_SOURCE_:
----
The pre-trained weights are taken from the timm library and have been trained on ImageNet, thus the same tips, i.e. normalization, that apply to the VGG models also apply here.
Loading Pre-trained Modules¶
All modules - not classifiers - can load parameters from a saved state using the load
argument, which can either be a path to a saved PyTorch nn.Module
state_dict
or the state_dict
itself, e.g.:
from konfuzio.data import Project
from konfuzio.default_models import LabelSectionModel
# load a project
project = Project(id_=YOUR_PROJECT_ID)
# load the label classifier text module parameters from a given path
label_classifier_config = {'dropout_rate': 0.25,
'text_module': {'name': 'lstm',
'n_layers': 2,
'bidirectional': False,
'load': 'saved_modules/label_text_module.pt'}}
# load a saved state dict from a path
section_text_module_state_dict = torch.load('saved_modules/section_text_module.pt')
# load the section classifier text module parameters from a state_dict directly
section_classifier_config = {'dropout_rate': 0.5,
'text_module': {'name': 'nbow',
'emb_dim': 64,
'load': section_text_module_state_dict}}
# create label section model with classifiers that contain pre-trained text modules
model = LabelSectionModel(project,
tokenizer=tokenizer,
label_classifier_config=label_classifier_config,
section_classifier_config=section_classifier_config)
Extraction¶
Each model has an extract
method that gets the predictions from that model.
OCR¶
The ability to do OCR tasks in bundled into the FileScanner class. The FileScanner supports multuple OCR solution and takes text embeddings into account.
The following example runs OCR on a PDF with the default settings.
from konfuzio.ocr import FileScanner
path = 'example.pdf' # Path to a pdf or image file
with FileScanner(path) as f:
document_text: str = f.ocr()
In a first step the FileScanner checks if the file has some text embeddings and whether if its likely that the detected text embeddings cover the whole document. This is done by checking the frequency of specific characters like ‘e’, the ratio of ASCII characters, and the amount of character on the pages and the overall document.
If its likely that some characters are missing in the embeddings, the OCR process is started. The OCR text is then returned, except if the amount of OCR characters is less then the amount of text embeddings characters, in this case the text embeddings are used.
----
_LISTED ENTRIES_:

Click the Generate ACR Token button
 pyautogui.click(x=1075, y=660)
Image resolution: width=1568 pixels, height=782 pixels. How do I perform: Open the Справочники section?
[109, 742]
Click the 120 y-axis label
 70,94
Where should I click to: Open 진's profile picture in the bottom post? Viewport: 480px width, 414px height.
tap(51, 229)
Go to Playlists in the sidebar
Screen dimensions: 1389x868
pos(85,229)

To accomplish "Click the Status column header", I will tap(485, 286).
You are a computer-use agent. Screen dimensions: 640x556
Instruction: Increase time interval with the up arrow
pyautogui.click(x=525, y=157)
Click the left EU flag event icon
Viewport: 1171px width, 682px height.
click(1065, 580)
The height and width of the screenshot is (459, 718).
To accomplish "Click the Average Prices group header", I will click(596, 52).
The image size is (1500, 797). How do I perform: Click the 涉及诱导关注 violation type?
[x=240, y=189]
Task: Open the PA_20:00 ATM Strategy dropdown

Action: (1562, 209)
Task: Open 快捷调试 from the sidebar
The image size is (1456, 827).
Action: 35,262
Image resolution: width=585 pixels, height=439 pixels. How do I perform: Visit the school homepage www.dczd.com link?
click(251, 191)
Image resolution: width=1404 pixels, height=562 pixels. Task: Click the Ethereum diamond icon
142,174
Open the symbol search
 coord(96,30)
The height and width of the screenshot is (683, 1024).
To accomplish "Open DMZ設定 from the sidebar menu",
----
_THE EXERCISE_: Please write the next part of the Konfuzio documentation on pre-trained modules and OCR, starting after its final sentence. The listing isn't needed.

_ANSWER TO THIS PROBLEM_:
The default OCR process is based on tesseract with presets for images and scans. In case the document contains some text embeddings the scan preset is always used. If there are no text embeddings present the FileScanner uses a blurryness score to decide which preset should be used.
OCR with the Azure Read API¶
In order to use the Azure Read API you need to set the credentials of an appropriate azure accunt via environment variables or the .env file.
AZURE_OCR_BASE_URL = https://****.api.cognitive.microsoft.com
AZURE_OCR_KEY = **********************
from konfuzio.ocr import FileScanner
path = 'example.pdf' # Path to a pdf or image file
with FileScanner(path, ocr_method='read_v3_fast') as f:
document_text: str = f.ocr()
The way text embeddings are used does not differ from the default OCR, however no blurriness score is calculated for the Azure Read API.
The Azure Read API has some limititation regarding file size, page numbers, and rate limits. These lmites are updated over time and can be found here: https://docs.microsoft.com/en-us/azure/cognitive-services/computer-vision/concept-recognizing-text
Additional FileScanner OCR results¶
The FileScanner provides the ocr results in text, bounding bboxes and sandwich PDF (PDF with text embeddings).
from konfuzio.ocr import FileScanner
with FileScanner('example.jpeg') as v:
f_scanner.ocr()
f_scanner.text # str: String representation of the document or image
f_scanner.bbox # dict: Bounding boxes on a character level
f_scanner.sandwich_file # BytesIO: When using Azure you need to pass 'read_v3' as ocr_method to get the sandwich file.
f_scanner.is_blurry_image # boolean: Whether the image was blurry (only set for default OCR)
f_scanner.used_ocr_method # str: the OCR method used.
Further usages of the FileScanner¶
use_text_embedding_only
: In order to rely on text embeddings only, you can pass use_text_embedding_only=True
to the ocr() method call.
file
: A file like objects can be used to initialize the FileScanner (instead of the path
argument.)
LabelSectionModel extraction¶
from konfuzio.data import Project
from konfuzio.default_models import LabelSectionModel
# load the project
project = Project(id_=YOUR_PROJECT_ID)
# create a default label section model from the project
model = LabelSectionModel(project)
# build (i.e. train) the label section model
label_classifier_metrics, section_classifier_metrics = model.build()
# save the label section model
model.save('saved_label_section_model.pt')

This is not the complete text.